- **Word and element pointing entries**
------------------------------------------------------------

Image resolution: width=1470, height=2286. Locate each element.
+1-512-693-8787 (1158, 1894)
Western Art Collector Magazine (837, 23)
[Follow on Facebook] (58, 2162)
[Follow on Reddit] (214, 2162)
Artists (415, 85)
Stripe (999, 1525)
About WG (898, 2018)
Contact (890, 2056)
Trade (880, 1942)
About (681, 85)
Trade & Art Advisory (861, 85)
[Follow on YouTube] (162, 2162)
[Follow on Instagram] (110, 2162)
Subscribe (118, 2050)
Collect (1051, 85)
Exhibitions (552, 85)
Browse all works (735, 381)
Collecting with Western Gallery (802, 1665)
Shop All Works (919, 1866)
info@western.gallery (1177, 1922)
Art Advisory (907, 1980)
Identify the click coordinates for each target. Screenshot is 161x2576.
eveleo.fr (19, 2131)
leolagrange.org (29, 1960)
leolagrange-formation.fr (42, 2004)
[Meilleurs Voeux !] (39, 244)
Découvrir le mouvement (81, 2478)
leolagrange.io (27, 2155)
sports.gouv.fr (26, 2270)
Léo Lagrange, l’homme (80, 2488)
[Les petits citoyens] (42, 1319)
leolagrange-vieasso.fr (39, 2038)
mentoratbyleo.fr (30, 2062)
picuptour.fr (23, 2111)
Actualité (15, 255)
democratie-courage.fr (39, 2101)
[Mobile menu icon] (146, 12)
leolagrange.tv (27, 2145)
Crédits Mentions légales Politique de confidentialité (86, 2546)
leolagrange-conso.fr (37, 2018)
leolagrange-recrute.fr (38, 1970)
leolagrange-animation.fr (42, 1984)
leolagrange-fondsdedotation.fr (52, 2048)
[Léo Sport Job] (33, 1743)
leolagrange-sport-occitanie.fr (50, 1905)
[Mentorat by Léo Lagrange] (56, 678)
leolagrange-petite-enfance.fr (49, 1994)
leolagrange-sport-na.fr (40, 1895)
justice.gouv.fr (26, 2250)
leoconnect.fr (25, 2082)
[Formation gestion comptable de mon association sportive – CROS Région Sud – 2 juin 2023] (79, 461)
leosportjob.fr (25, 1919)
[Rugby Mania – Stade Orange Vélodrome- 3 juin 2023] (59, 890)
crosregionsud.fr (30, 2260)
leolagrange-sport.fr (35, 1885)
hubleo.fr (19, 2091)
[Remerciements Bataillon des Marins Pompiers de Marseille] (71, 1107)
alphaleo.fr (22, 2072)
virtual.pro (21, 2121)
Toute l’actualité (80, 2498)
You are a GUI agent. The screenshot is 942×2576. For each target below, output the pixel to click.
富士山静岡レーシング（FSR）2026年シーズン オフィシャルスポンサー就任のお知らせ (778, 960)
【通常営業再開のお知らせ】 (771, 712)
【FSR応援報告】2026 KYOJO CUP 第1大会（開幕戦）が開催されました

------------------------------------------------------------

- **Directive**
Please quote, word for word, the records starting at the line that contains "leolagrange-sport-occitanie.fr (50, 1905)" and ending at the last record above, both included.

- **Completed task**
leolagrange-sport-occitanie.fr (50, 1905)
[Mentorat by Léo Lagrange] (56, 678)
leolagrange-petite-enfance.fr (49, 1994)
leolagrange-sport-na.fr (40, 1895)
justice.gouv.fr (26, 2250)
leoconnect.fr (25, 2082)
[Formation gestion comptable de mon association sportive – CROS Région Sud – 2 juin 2023] (79, 461)
leosportjob.fr (25, 1919)
[Rugby Mania – Stade Orange Vélodrome- 3 juin 2023] (59, 890)
crosregionsud.fr (30, 2260)
leolagrange-sport.fr (35, 1885)
hubleo.fr (19, 2091)
[Remerciements Bataillon des Marins Pompiers de Marseille] (71, 1107)
alphaleo.fr (22, 2072)
virtual.pro (21, 2121)
Toute l’actualité (80, 2498)
You are a GUI agent. The screenshot is 942×2576. For each target below, output the pixel to click.
富士山静岡レーシング（FSR）2026年シーズン オフィシャルスポンサー就任のお知らせ (778, 960)
【通常営業再開のお知らせ】 (771, 712)
【FSR応援報告】2026 KYOJO CUP 第1大会（開幕戦）が開催されました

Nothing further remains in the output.